Check array size at parse time #129997

drempapis · 2025-06-25T10:24:33Z

For an index having an array defined as nested

PUT /test-large-array
{
  "mappings": {
    "properties": {
      "array": {
        "type": "nested",           
        "properties": {
          "value": { "type": "integer" }
        }
      }
    }
  }
}

Indexing is protected by the index.mapping.nested_objects.limit setting, which restricts the number of nested objects allowed per document. However, in cases where an index is created via dynamic mapping without predefined limits, no adequate control is in place. This can result in the ingestion of a poison document—a document containing an array with a vast number of objects, which can severely degrade Elasticsearch cluster performance or even lead to node crashes due to excessive memory consumption and processing overhead.
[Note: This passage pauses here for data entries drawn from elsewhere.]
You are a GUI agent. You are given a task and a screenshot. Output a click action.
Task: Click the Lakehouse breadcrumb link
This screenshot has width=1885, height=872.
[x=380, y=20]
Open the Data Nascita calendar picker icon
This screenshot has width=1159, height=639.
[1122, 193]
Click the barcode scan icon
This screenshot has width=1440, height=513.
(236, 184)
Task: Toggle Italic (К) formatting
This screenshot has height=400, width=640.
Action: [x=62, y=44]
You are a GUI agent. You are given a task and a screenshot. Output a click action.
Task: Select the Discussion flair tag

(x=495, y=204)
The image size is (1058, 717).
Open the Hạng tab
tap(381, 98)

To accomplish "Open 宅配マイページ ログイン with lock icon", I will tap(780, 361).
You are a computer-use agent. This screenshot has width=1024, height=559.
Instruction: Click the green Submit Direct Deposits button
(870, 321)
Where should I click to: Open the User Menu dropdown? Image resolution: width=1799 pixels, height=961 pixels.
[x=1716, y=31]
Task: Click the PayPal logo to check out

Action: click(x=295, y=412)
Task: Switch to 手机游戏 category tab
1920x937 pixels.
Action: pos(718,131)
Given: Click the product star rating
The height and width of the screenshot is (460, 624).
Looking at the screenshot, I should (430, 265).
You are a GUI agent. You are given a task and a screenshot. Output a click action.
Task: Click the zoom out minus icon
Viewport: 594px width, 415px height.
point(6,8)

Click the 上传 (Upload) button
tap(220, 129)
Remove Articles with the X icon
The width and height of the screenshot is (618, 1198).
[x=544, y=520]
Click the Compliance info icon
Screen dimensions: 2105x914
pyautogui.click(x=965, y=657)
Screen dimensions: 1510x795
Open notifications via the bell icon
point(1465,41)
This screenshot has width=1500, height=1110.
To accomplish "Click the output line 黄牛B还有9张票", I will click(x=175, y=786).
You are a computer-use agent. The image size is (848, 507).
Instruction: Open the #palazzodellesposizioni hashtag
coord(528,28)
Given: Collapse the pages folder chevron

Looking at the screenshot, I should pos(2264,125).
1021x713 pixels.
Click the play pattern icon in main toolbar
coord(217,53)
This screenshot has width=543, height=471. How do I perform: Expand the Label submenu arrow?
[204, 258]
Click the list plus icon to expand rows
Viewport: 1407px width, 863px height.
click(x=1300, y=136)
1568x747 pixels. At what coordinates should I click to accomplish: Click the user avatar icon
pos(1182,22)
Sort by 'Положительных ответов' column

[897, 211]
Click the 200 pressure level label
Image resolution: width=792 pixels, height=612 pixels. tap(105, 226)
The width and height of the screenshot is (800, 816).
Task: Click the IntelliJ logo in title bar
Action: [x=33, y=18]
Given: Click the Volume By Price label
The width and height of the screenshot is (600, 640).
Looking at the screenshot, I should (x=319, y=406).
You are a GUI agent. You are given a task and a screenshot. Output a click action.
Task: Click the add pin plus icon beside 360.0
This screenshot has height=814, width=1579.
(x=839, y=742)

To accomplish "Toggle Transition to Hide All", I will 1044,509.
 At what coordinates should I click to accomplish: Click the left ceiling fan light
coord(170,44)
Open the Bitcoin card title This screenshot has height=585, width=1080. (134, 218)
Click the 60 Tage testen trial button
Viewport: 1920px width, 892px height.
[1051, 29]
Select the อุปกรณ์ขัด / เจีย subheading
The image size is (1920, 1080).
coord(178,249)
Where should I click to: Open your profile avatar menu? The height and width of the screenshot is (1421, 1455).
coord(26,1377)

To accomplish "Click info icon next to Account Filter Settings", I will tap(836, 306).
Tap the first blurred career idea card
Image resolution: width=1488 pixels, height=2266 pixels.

This is a preliminary draft that attempts to address the scenario by incorporating safeguards, enforcement of the index.mapping.nested_objects.limit setting, and additional validation checks during document parsing. The approach aims to mitigate the risk of ingesting poison documents by interleaving structural controls and runtime validation to limit the number of objects.

…/elasticsearch into check-array-size-at-parse-time

javanna · 2025-06-26T08:45:37Z

server/src/main/java/org/elasticsearch/index/mapper/DocumentParser.java

@@ -749,8 +749,20 @@ private static void parseNonDynamicArray(
        XContentParser.Token token;
        XContentParser.Token previousToken = parser.currentToken();
        int elements = 0;
+        int countArray = 0;
+        long nestedDocsLimit = context.indexSettings().getMappingNestedDocsLimit();


I am not sure if you are looking at the correct limit for the scenario you are covering. Could you review https://www.elastic.co/guide/en/elasticsearch/reference/8.18/mapping-settings-limit.html and its different limits please? The one you are checking is specific for the nested type, I am not mistaken.

I used this setting because it controls the number of elements allowed in arrays when the field is defined as a nested array. I couldn't find a more suitable existing one. If we follow this approach, should we create a new one?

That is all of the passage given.